Adolescents and young adults with microscopic hematuria at increased risk of ESRD
Is asymptomatic isolated microscopic hematuria a risk factor for end-stage renal disease?
Adolescents and young adults with persistent asymptomatic isolated microscopic hematuria (AIMH) are at a significantly increased risk of end-stage renal disease (ESRD) compared with similar individuals without the condition. Primary glomerular disease was similarly significantly more common among those with the condition. (LOE = 1b)
Vivante A, Afek A, Frenkel-Nir Y, et al. Persistent asymptomatic isolated microscopic hematuria in Israeli adolescents and young adults and risk for end-stage renal disease. JAMA 2011;306(7):729-736. [PMID:21846854]
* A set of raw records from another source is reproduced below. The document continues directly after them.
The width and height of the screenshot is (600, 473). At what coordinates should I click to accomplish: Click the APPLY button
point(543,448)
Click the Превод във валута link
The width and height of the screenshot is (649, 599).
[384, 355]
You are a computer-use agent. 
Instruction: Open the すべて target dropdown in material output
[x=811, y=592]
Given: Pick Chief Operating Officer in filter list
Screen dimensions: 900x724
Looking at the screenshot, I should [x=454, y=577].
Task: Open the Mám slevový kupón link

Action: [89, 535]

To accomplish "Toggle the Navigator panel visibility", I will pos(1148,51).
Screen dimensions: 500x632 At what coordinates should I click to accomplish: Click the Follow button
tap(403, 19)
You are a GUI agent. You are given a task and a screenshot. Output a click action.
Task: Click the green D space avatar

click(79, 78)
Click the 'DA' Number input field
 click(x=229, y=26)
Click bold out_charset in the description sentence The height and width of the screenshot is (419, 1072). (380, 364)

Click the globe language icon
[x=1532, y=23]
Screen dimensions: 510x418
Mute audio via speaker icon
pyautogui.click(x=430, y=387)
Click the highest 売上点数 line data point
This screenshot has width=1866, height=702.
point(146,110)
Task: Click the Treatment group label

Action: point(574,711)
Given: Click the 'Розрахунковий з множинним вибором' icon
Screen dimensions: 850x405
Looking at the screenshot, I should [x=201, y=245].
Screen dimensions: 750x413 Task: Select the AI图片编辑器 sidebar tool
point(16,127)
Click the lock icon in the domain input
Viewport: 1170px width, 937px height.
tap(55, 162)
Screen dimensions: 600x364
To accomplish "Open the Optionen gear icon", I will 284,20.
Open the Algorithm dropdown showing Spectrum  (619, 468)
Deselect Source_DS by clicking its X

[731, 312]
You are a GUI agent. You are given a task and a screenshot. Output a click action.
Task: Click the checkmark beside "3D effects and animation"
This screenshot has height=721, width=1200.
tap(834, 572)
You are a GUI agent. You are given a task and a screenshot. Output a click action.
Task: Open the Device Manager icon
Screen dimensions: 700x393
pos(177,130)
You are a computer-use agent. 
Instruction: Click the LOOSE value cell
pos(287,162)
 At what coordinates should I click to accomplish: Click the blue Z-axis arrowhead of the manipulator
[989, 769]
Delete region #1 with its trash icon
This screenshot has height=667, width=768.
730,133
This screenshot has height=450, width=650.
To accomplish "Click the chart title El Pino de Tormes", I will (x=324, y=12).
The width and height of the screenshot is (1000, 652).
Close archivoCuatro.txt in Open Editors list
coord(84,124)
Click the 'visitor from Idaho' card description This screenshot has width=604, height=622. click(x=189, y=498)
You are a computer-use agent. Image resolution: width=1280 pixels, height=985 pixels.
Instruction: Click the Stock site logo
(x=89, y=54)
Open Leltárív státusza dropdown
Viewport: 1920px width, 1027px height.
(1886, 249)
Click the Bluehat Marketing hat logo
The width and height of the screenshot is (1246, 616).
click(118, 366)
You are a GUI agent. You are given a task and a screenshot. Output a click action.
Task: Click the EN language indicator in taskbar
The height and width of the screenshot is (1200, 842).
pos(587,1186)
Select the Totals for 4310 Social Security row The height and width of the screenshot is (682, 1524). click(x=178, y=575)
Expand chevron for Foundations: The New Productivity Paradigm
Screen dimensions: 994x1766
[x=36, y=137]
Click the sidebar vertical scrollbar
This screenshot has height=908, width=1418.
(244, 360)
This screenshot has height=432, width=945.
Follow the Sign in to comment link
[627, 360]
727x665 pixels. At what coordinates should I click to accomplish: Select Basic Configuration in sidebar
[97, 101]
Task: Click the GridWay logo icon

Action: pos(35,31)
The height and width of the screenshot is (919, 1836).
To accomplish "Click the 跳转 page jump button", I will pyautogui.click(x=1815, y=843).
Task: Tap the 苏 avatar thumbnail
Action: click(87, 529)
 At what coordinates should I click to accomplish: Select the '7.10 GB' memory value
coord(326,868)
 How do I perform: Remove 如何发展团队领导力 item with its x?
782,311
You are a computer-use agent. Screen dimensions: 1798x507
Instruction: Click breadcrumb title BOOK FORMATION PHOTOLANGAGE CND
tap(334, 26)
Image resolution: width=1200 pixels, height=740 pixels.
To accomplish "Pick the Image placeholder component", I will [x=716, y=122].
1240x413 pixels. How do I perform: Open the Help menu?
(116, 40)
These investigators analyzed data obtained from medical examinations of eligible Israeli adolescents and young adults, aged 16 years to 25 years, undergoing obligatory health assessment for military service. As part of the screening, a urinary dip stick test was performed followed by sediment examination when the result was positive. AIMH was defined as 5 or more red blood cells per high-power field obtained on 3 separate occasions on different days; normal serum creatinine levels; normal renal imaging study results; and confirmation of the diagnosis by a board-certified nephrologist. Information on ESRD was obtained from a separate national database. Between 1975 and 1997, 1,203,626 male and female adolescents and young adults underwent evaluation and 3690 (0.3%) were diagnosed with persistent AIMH. The condition was twice as prevalent among males than females. The mean age at recruitment was 17.6 years and the mean duration of follow-up was 20.7 years. ESRD developed in 565 individuals. Participants with AIMH who developed ESRD had an average lower body mass index than participants without AIMH who developed ESRD (20.6 vs 22.9). Individuals with AIMH who developed ESRD were also significantly younger at diagnosis compared with those without (mean age = 34.7 vs 38.6 years). The overall incidence rates of treated ESRD were 34.0 per 100,000 person years among participants with persistent AIMH and 2.05 per 100,000 person-years among those without the condition. Specific causes of ESRD occurred significantly more as a result of glomerular disease among participants with AIMH.